(Stored data entries)
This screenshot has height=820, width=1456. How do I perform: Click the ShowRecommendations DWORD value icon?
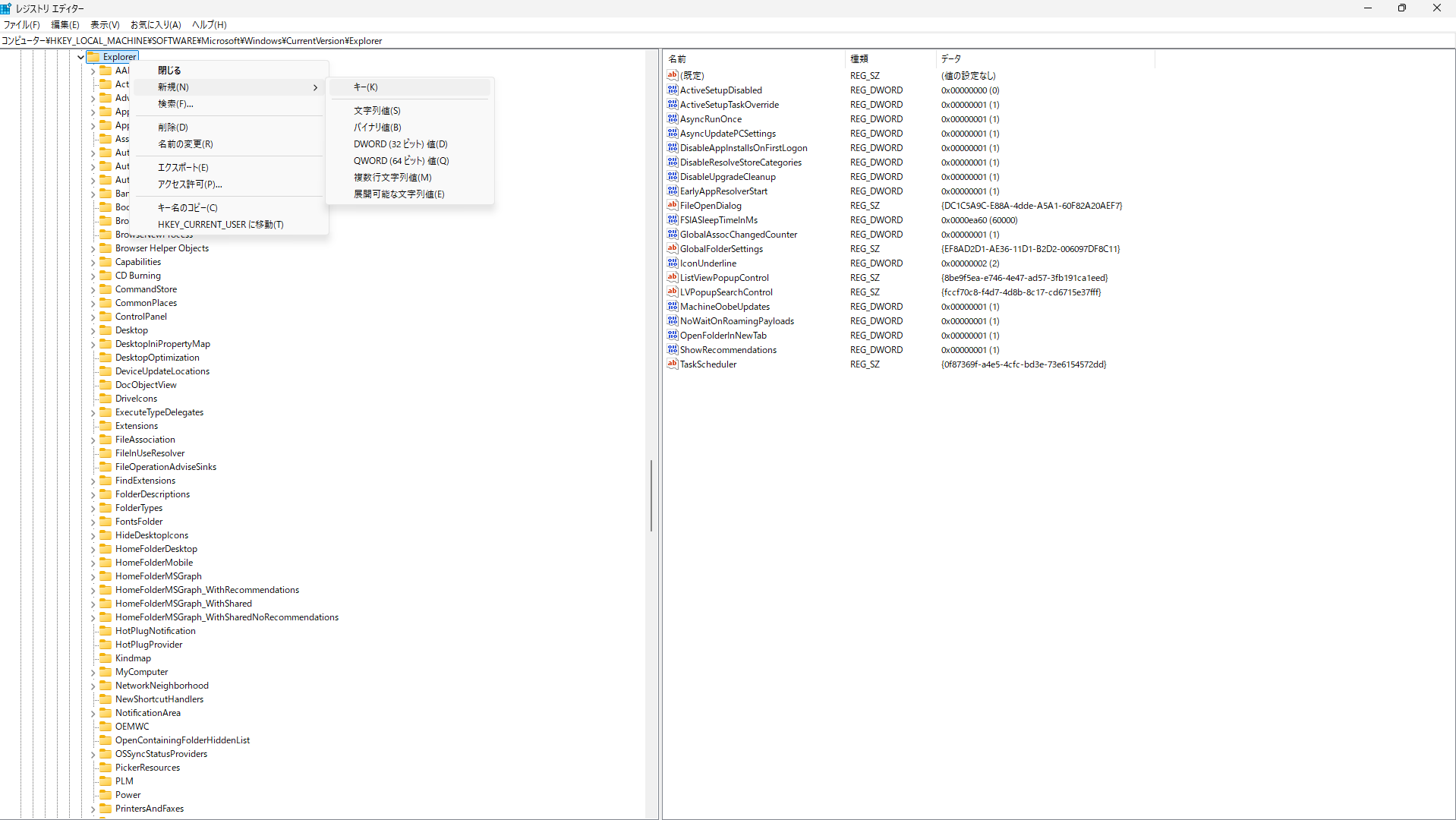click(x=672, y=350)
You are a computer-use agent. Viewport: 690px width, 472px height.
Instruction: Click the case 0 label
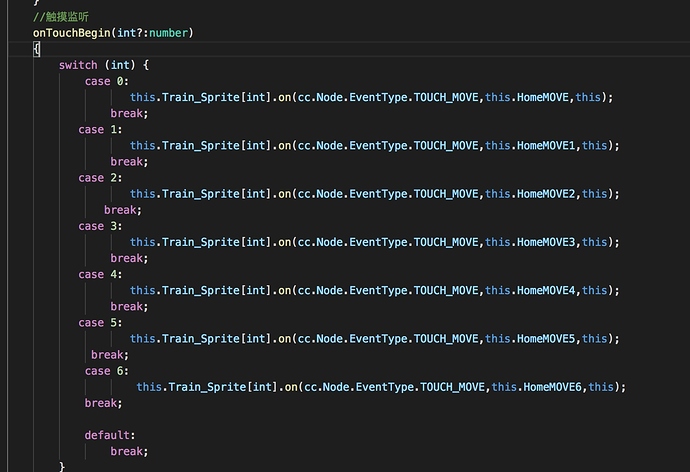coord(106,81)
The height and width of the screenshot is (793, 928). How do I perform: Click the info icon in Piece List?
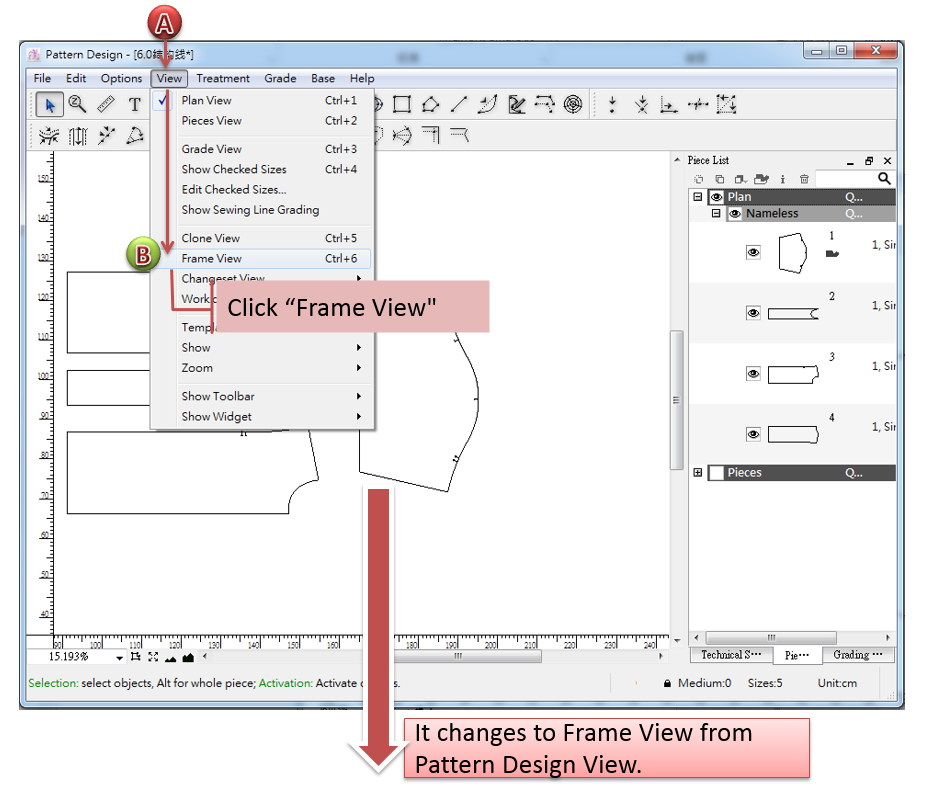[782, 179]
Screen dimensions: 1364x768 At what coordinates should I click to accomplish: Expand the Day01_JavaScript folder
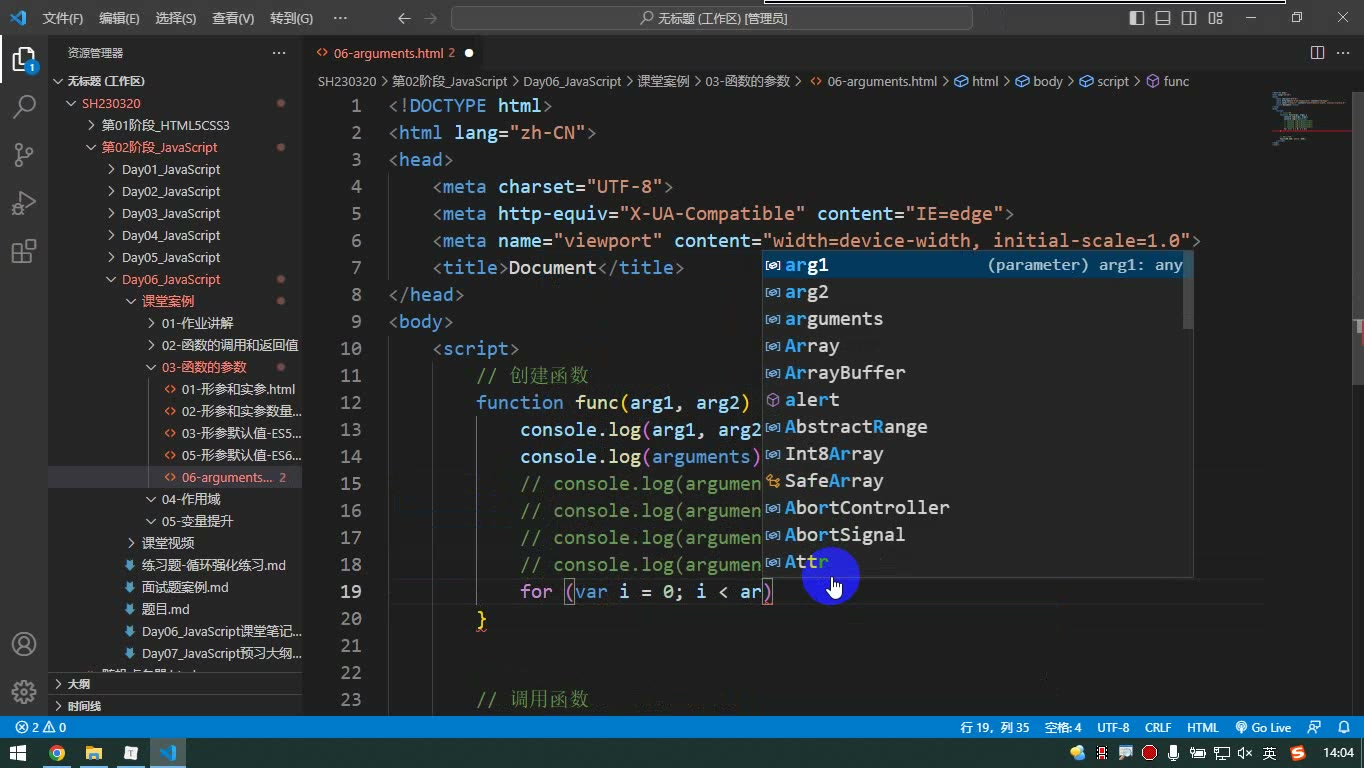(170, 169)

Task: Word for word, set down the lines from the line with "The height and" through the last line of the entries, and nothing else; the pictures stay out.

Output for this task:
The height and width of the screenshot is (793, 928). How do I perform: Click the info icon in Piece List?
[782, 179]
Screen dimensions: 1364x768 At what coordinates should I click to accomplish: Expand the Day01_JavaScript folder
(170, 169)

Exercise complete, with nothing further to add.